L’année 2009 marque la conclusion, à titre de commissaire au lobbyisme du Québec, de sept années de grands défis professionnels. Pendant ces années, j’ai eu l’insigne privilège de participer à la mise en œuvre et à l’application de la Loi sur la transparence et l’éthique en matière de lobbyisme et du Code de déontologie des lobbyistes, une législation fondamentale qui vise à assainir les mœurs politiques et administratives québécoises. Dans l’accomplissement de mon mandat, j’ai pu compter sur une équipe remarquable de collaborateurs qui m’ont inspiré et soutenu durant toutes les étapes de façon extraordinaire. À chacune de ces personnes, je veux exprimer mon vif respect et ma profonde reconnaissance.

Je quitte ma fonction avec le sentiment du devoir accompli. Il est encourageant de voir que la Loi et le Code tiennent la route et que les personnes intéressées : lobbyistes, titulaires de charges publiques et citoyens s’entendent pour reconnaître la pertinence des objectifs poursuivis par la Loi et le Code. La transparence et le sain exercice des activités de lobbyisme pour maintenir et renforcer la confiance des citoyens dans leurs institutions publiques font consensus. Il s’agit là d’un acquis majeur pour la société québécoise. En ces temps économiques difficiles, nous réalisons avec encore plus d’acuité à quel point la confiance dans nos institutions est primordiale. Tout déficit de confiance, qu’il se manifeste à l’égard des institutions politiques ou administratives, entraîne des répercussions néfastes dont un sentiment d’aliénation et d’impuissance. En misant sur la transparence, je conçois que nous nous donnons un moyen de plus pour protéger l’intégrité des processus décisionnels publics.

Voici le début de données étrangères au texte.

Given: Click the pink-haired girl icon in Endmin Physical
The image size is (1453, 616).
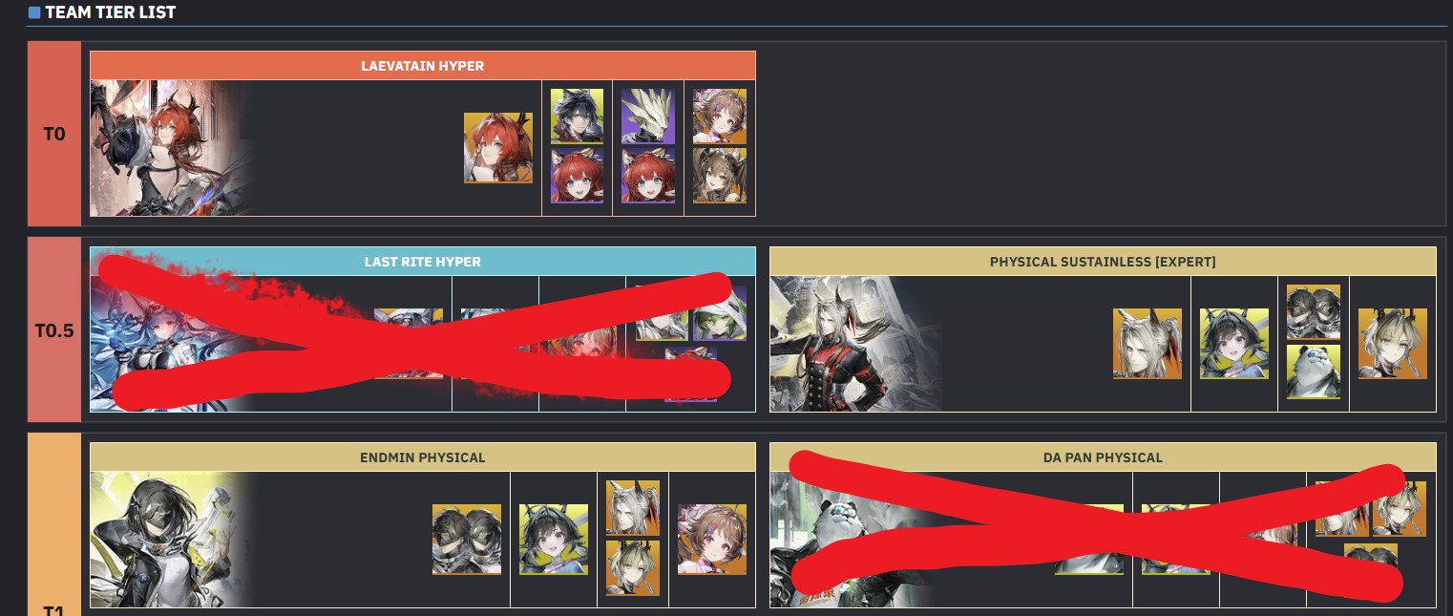Looking at the screenshot, I should pyautogui.click(x=712, y=540).
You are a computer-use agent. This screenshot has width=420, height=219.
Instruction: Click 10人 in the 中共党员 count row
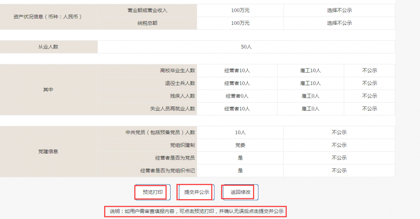click(240, 132)
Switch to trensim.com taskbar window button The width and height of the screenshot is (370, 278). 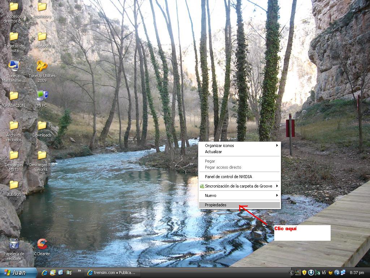click(x=111, y=273)
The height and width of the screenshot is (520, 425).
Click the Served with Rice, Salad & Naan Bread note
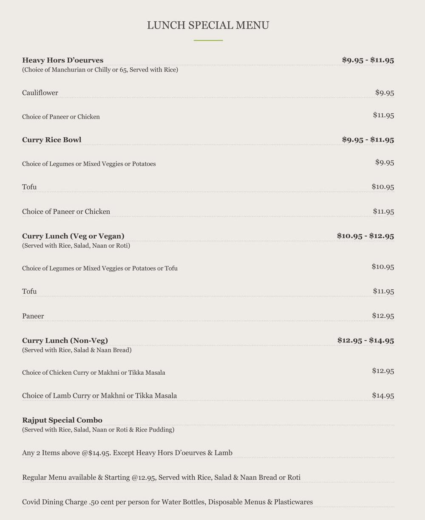77,350

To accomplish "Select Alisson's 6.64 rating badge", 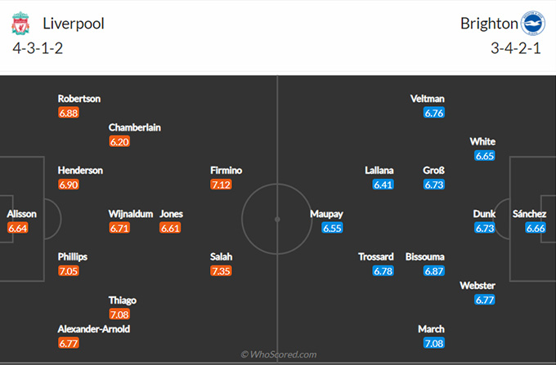I will tap(17, 229).
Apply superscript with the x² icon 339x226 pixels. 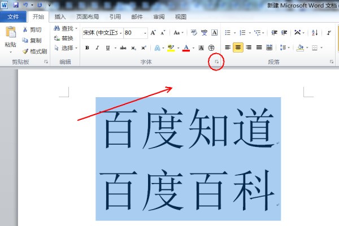[144, 47]
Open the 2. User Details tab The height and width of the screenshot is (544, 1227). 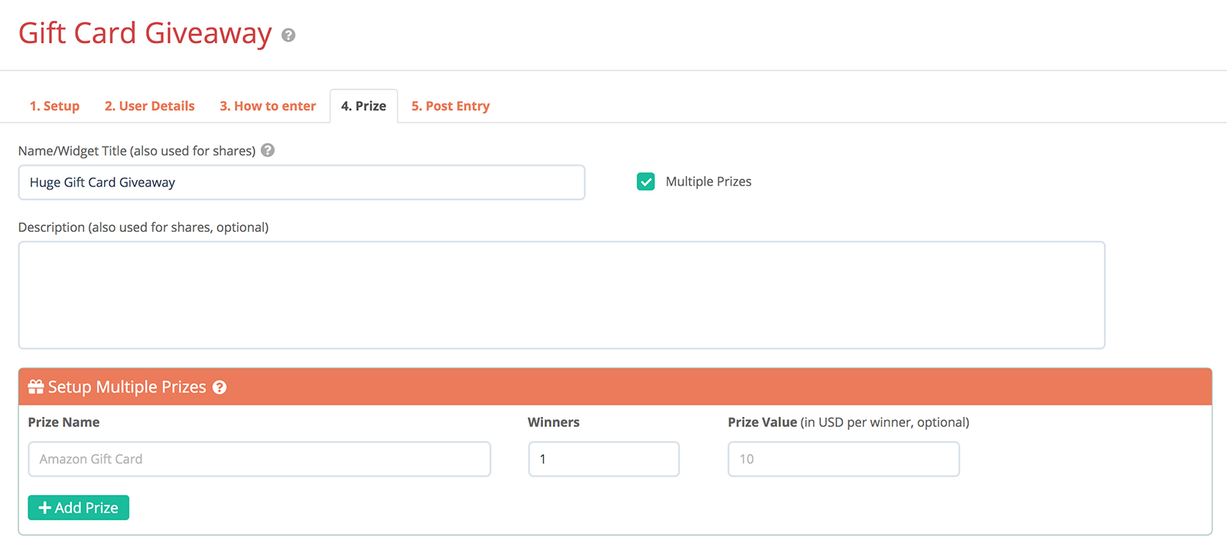pos(149,106)
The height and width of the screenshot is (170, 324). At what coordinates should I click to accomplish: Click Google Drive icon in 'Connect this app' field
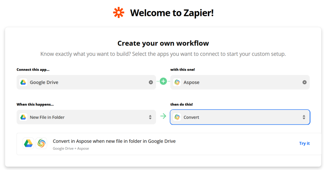pyautogui.click(x=23, y=82)
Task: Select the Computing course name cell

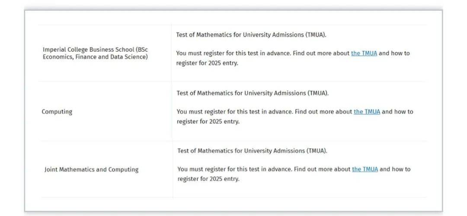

Certes, le changement de culture en matière de lobbyisme n’est pas complété. Comme je l’ai déjà signalé, il faudra du temps, de la persévérance, un rappel constant de l’objectif poursuivi et surtout, une mobilisation dans l’action et la responsabilisation des différents acteurs pour y parvenir. Telle est l’entreprise dans laquelle nous devons tous nous engager.